Hariyani

Hariyani adalah nama asli sejak lahir dari Ibu bernama Marsini dan Bapak bernama Paniran yang tinggal di Blitar. Berlatar pendidikan SDN Jatituri 2 Blitar, SMPN...

Selengkapnya
Navigasi Web

Mendamba Rona Merahmu, Cerpen Tagur ke-149

Mendamba Rona Merahmu

Mendung bergelayut syahdu menghalangi cahaya mentari yang mulai menyapa pertiwi. Awan gelap dan semakin gelap. Gerimis turun membasahi tanah-tanah kering. Selama beberapa hari matahari memang bersinar amat garang. Titik-titik air tipis membasahi daun-daun bergetar tertimpa butiran rinainya. Debu mengepul naik tertimpa tetesan air. Petrikor ‘bau tanah kering tertimpa air hujan’ menimbulkan aroma yang khas. Keinginan menghirupnya akan menemukan sensasi. Apalagi dengan mata sedikit terpejam aromanya seakan mengalir dan merasuk ke sumsum tulang.

Aku berdiri di balik gorden jendela. Kuamati tetesan air hujan yang gemulai. Rinainya lembut mengelus relung hati. Romantisnya pagi ini diperkuat lagi dengan suasana sepi karena hari libur sekolah. Kanak-kanak tak berlari-lari dikejar waktu. Aku dan suami tak disibukkan dengan persiapan ke sekolah.

Kami mengajar di satu tempat yang sama. Masih sebagai honorer. Apa pun itu namanya ilmu yang kami peroleh di perguruan tinggi sudah dapat kami amalkan sesuai jurusan. Rasa syukur selalu mewarnai kehidupan kami. Ditambah dengan akan hadirnya buah cinta kami.

Hari ini adalah minggu kelima kehamilanku. Perubahan hormonal yang sudah aku rasakan dengan berbagai macam kondisi. Mual, muntah-muntah, badan lemas, dan anehnya lagi akan sering menelan air liur ketika mendengar orang menyebutkan makanan. Inilah yang disebut dengan ‘ngidam’.

Entah mitos atau bukan yang jelas kini aku mengalaminya sendiri. Keinginan yang tak bisa ditunda muncul dengan sendirinya. Jika belum juga terpenuhi akan terbawa sampai dalam mimpi.

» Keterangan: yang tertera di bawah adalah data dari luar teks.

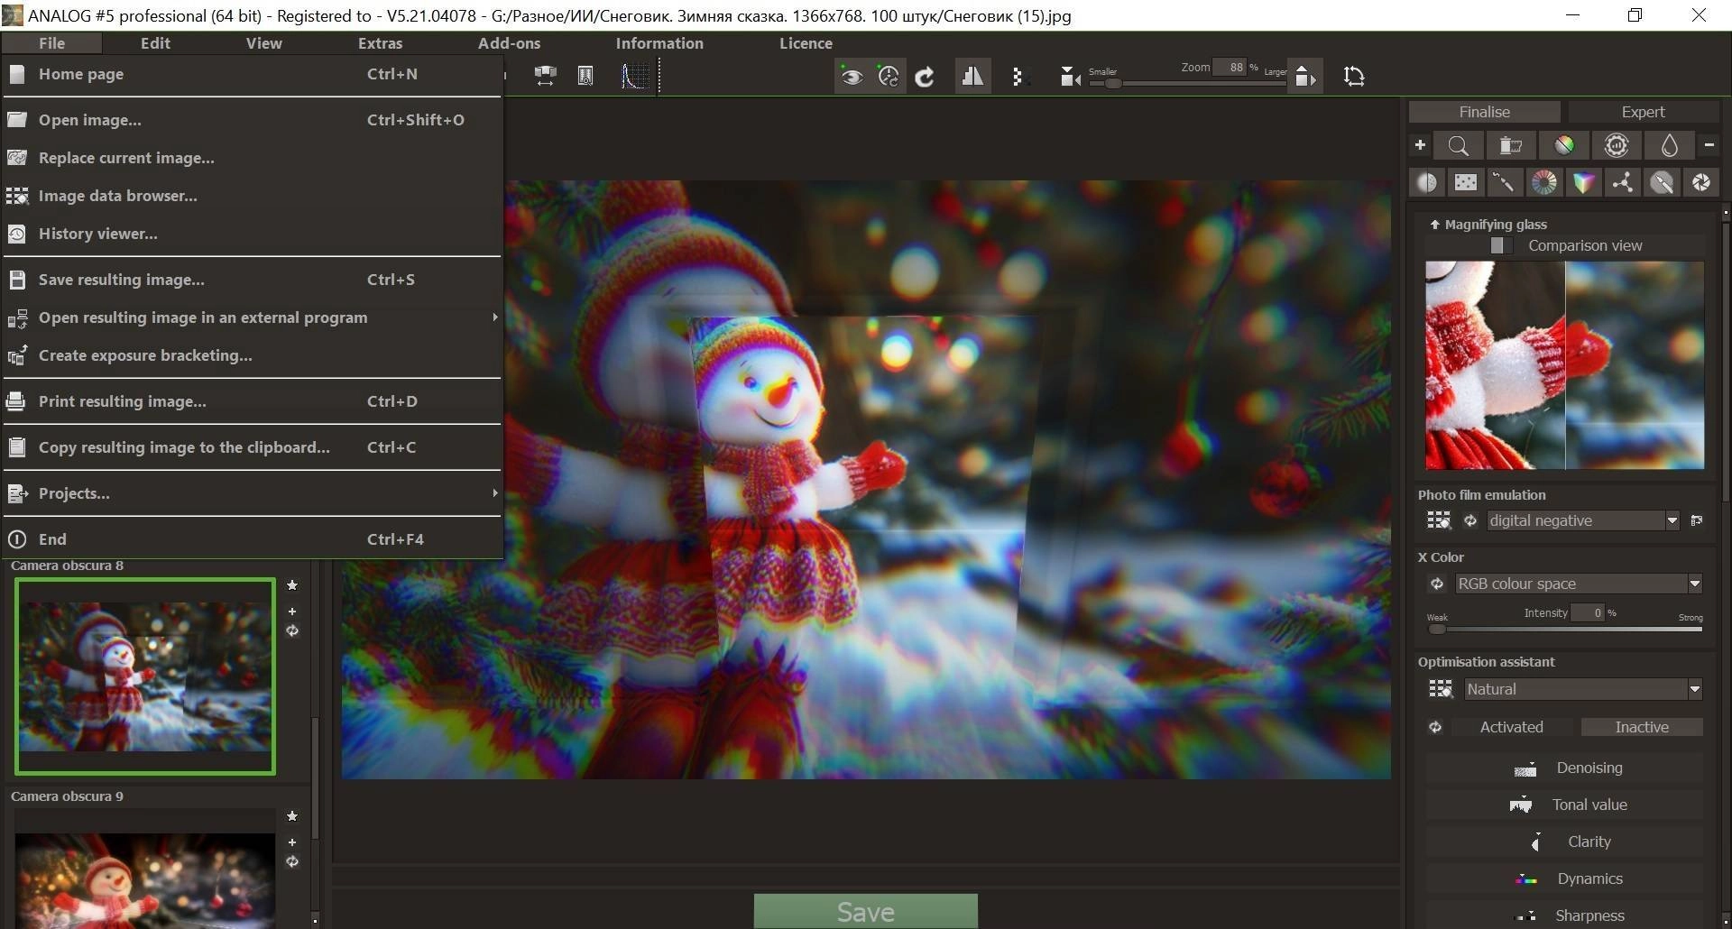The height and width of the screenshot is (929, 1732).
Task: Click the green Save button
Action: tap(865, 912)
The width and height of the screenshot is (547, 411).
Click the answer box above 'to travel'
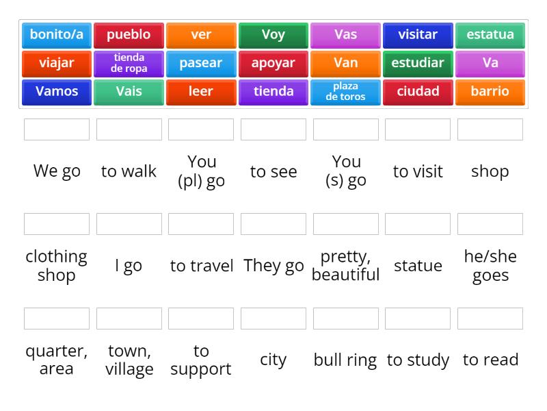(201, 223)
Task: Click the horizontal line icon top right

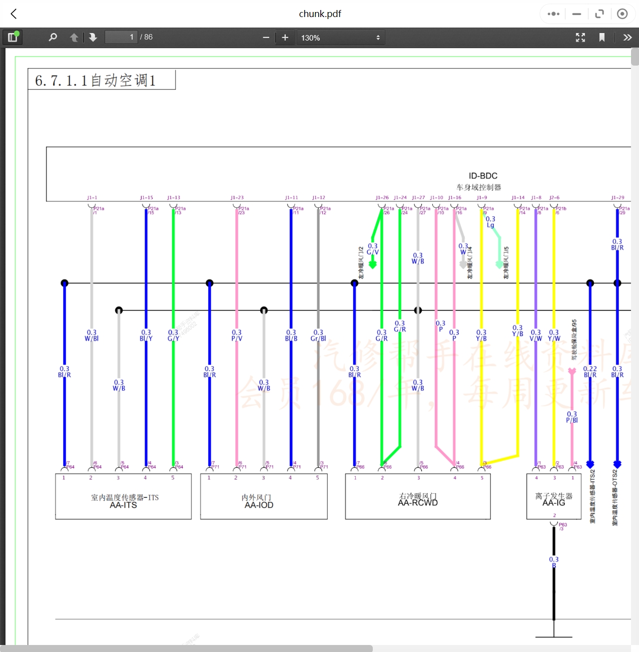Action: [x=576, y=14]
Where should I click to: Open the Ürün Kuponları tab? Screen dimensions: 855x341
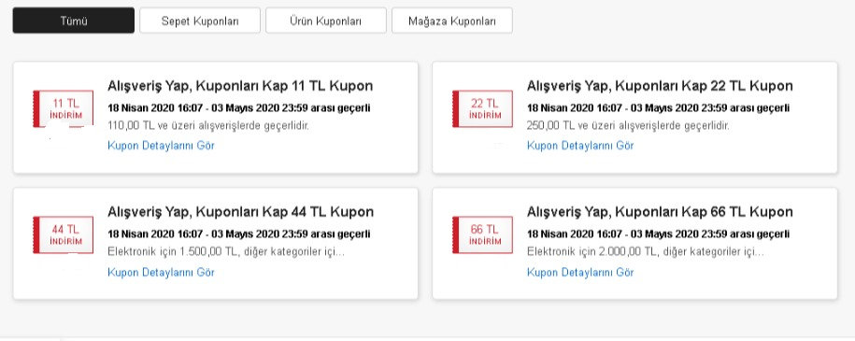tap(325, 21)
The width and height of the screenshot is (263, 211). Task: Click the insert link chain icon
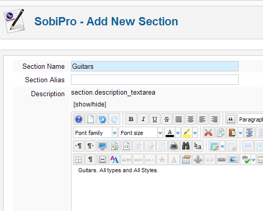(x=222, y=159)
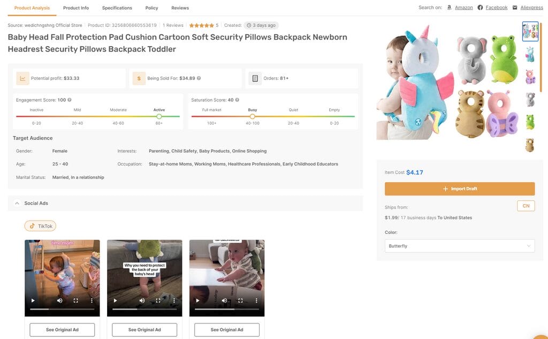
Task: Click the Saturation Score info icon
Action: pyautogui.click(x=237, y=100)
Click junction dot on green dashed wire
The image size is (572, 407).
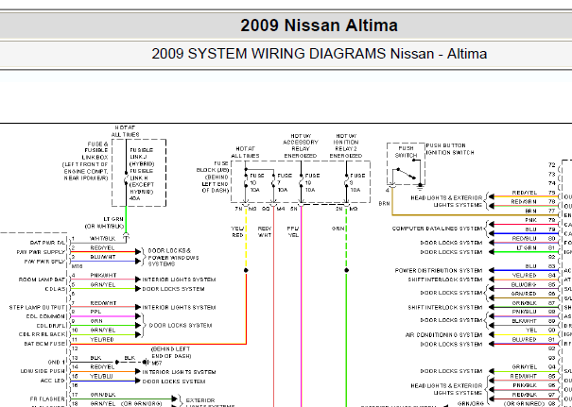[x=346, y=270]
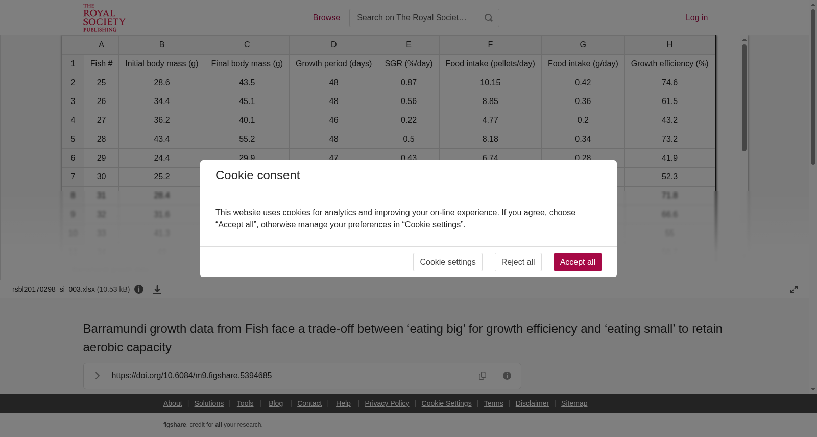The height and width of the screenshot is (437, 817).
Task: Enter fullscreen preview mode
Action: pyautogui.click(x=794, y=289)

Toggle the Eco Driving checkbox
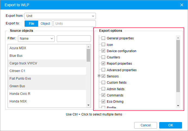pyautogui.click(x=103, y=101)
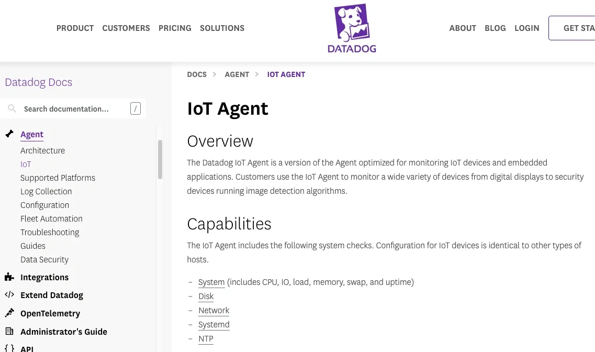Click the Integrations puzzle piece icon
595x352 pixels.
pos(9,277)
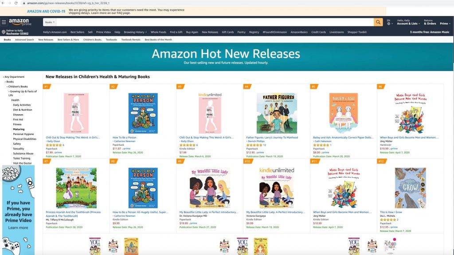This screenshot has height=255, width=454.
Task: Click the browser reload icon
Action: (x=16, y=3)
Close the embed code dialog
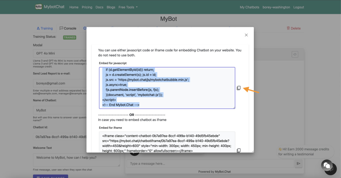The image size is (341, 178). (x=246, y=35)
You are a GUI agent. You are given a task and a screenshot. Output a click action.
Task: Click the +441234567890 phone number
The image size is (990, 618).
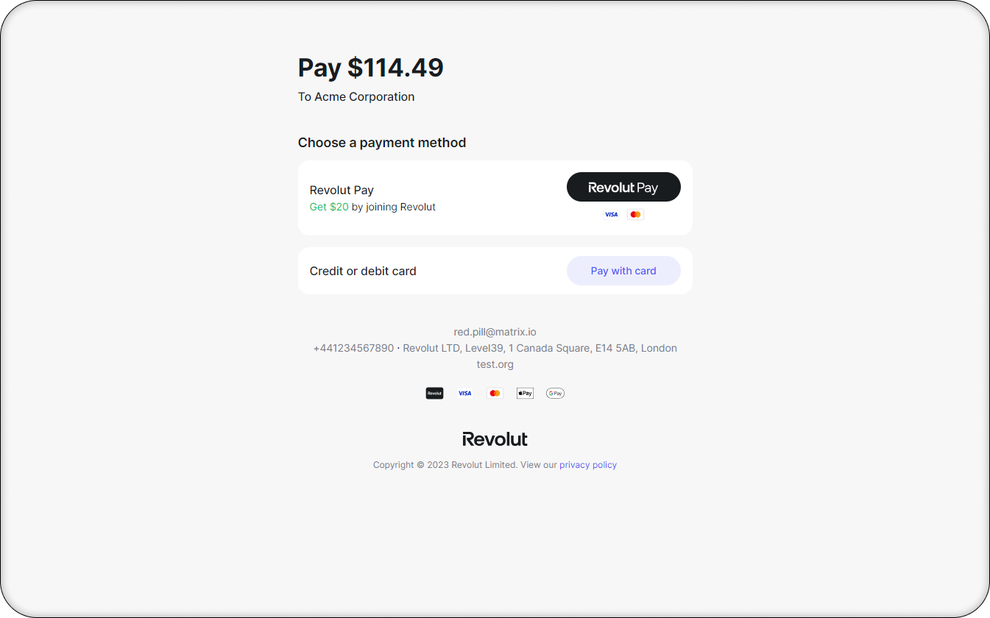click(x=353, y=348)
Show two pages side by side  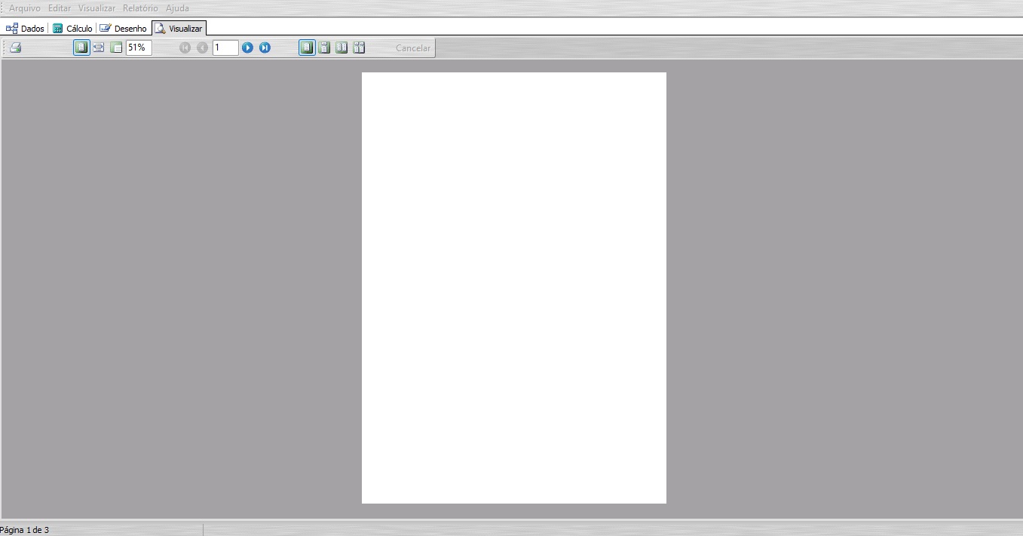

Memang mimpi adalah refleksi dari keinginan bawah sadar. Jika siangnya menginginkan sesuatu yang begitu menggebu, maka rasa itu akan terbawa dalam tidur.

“Assaalamualaikum.” Suara seorang wanita yang mengetuk pintu.

“Waalaikum salam.” Segera aku menjawab salamnya dan ke depan untuk melihat siapa yang datang.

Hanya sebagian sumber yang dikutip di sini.